What is flat towing?

Flat towing is a method of towing a vehicle behind another vehicle without using a trailer or a tow dolly. It involves attaching a tow bar to the front of the towed vehicle and connecting it to the towing vehicle. Flat towing is also known as dinghy towing or four-down towing.

What are flat towable vehicles?

Flat towable vehicles are vehicles that can be towed behind an RV without the use of a trailer. They are typically small, lightweight vehicles that do not have a manual transmission.
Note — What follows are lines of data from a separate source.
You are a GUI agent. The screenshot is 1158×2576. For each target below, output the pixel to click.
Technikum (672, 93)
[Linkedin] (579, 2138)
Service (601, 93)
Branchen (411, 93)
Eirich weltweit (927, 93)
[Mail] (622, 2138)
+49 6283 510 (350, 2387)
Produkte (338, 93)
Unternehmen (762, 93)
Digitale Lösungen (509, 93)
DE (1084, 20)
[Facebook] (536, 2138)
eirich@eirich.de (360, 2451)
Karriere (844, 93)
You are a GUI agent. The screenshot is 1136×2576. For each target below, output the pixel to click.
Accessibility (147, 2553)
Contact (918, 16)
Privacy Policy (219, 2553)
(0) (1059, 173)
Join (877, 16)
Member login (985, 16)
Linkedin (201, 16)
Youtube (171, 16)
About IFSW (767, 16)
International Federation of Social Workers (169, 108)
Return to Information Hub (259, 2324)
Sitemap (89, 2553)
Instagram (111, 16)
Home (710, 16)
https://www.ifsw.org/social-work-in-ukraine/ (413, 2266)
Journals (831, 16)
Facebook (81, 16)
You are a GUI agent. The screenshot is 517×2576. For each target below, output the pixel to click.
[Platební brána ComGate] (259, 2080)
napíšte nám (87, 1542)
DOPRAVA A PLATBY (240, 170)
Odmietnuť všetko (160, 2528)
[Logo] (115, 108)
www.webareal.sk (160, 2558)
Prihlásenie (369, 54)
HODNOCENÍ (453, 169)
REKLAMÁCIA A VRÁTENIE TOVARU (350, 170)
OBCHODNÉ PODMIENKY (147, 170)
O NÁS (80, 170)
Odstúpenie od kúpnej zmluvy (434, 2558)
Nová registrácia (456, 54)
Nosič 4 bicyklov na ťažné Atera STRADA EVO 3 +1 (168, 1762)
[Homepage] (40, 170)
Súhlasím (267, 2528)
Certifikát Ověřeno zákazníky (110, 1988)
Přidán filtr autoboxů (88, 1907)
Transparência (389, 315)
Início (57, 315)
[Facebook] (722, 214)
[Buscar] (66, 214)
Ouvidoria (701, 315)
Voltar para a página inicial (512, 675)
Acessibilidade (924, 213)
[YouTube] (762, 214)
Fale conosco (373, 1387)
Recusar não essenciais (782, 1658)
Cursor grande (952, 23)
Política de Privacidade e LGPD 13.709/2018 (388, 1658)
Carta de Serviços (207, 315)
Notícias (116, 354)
Where can I buy flat tow vehicles?

Here is a list of places to buy flat tow vehicles without embeds or links:

  • New car dealerships
  • RV dealerships
  • Online retailers
  • Private sellers

What are the best flat tow vehicles?

Flat tow vehicles are vehicles that can be towed behind another vehicle without using a trailer or a dolly. Flat towing is also known as dinghy towing or four-down towing. Some of the best flat tow vehicles are:

  • Jeep Wrangler: This rugged SUV is one of the most popular flat tow vehicles because of its easy-to-use transfer case and removable doors and roof.
  • Ford F-150: This versatile pickup truck can handle any terrain and has a high towing capacity. It also has a flat tow mode that simplifies the setup process.
  • Honda CR-V: This compact crossover is reliable, fuel-efficient and spacious. It can be flat towed with either a manual or an automatic transmission.
  • Chevrolet Equinox: This midsize SUV offers a smooth ride, a spacious cabin and a range of safety features. It can be flat towed with the front or all-wheel drive option.
  • Subaru Outback: This wagon-like SUV is known for its all-wheel drive system, high ground clearance and spacious cargo area. It can be flat towed with a manual transmission only.

What cars can be flat towed?

Cars that can be flat towed are Jeep Wrangler, Ford F-150, Chevrolet Colorado, and Honda CR-V.